Dataset extract:
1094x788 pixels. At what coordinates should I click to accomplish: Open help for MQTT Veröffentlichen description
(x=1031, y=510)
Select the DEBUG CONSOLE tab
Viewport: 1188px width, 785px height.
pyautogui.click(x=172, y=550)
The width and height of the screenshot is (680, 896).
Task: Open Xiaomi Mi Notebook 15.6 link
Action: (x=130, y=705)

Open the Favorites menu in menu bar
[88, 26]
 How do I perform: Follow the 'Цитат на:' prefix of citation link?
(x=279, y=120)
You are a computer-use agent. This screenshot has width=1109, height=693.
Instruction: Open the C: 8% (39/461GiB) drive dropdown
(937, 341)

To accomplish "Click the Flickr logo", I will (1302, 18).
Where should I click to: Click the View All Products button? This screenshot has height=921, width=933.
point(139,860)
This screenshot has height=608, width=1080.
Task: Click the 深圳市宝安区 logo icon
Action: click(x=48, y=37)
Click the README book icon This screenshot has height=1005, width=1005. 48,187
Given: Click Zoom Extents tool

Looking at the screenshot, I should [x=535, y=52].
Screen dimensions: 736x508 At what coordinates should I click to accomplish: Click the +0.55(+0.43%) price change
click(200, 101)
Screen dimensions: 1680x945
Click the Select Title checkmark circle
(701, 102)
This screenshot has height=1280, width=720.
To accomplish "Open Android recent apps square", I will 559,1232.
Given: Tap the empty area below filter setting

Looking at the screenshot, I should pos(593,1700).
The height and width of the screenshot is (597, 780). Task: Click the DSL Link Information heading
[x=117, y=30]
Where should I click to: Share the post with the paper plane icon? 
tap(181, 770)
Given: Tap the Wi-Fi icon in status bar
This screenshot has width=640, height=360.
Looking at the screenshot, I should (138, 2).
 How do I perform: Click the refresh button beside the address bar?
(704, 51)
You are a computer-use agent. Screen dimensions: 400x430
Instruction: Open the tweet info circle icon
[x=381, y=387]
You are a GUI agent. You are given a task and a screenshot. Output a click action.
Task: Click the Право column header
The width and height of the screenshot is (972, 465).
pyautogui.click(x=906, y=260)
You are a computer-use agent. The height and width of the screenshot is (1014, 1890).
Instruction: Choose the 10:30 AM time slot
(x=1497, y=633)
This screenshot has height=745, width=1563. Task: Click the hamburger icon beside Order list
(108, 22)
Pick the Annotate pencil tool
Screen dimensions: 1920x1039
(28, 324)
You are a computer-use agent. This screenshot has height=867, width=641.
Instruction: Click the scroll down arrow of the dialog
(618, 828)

Directions:
Only the lines from the one containing "You are a computer-use agent. Screen" through the last line of the material belong in your answer; output them exactly.

Task response:
You are a computer-use agent. Screen dimensions: 400x430
Instruction: Open the tweet info circle icon
[x=381, y=387]
You are a GUI agent. You are given a task and a screenshot. Output a click action.
Task: Click the Право column header
The width and height of the screenshot is (972, 465).
pyautogui.click(x=906, y=260)
You are a computer-use agent. The height and width of the screenshot is (1014, 1890).
Instruction: Choose the 10:30 AM time slot
(x=1497, y=633)
This screenshot has height=745, width=1563. Task: Click the hamburger icon beside Order list
(108, 22)
Pick the Annotate pencil tool
Screen dimensions: 1920x1039
(28, 324)
You are a computer-use agent. This screenshot has height=867, width=641.
Instruction: Click the scroll down arrow of the dialog
(618, 828)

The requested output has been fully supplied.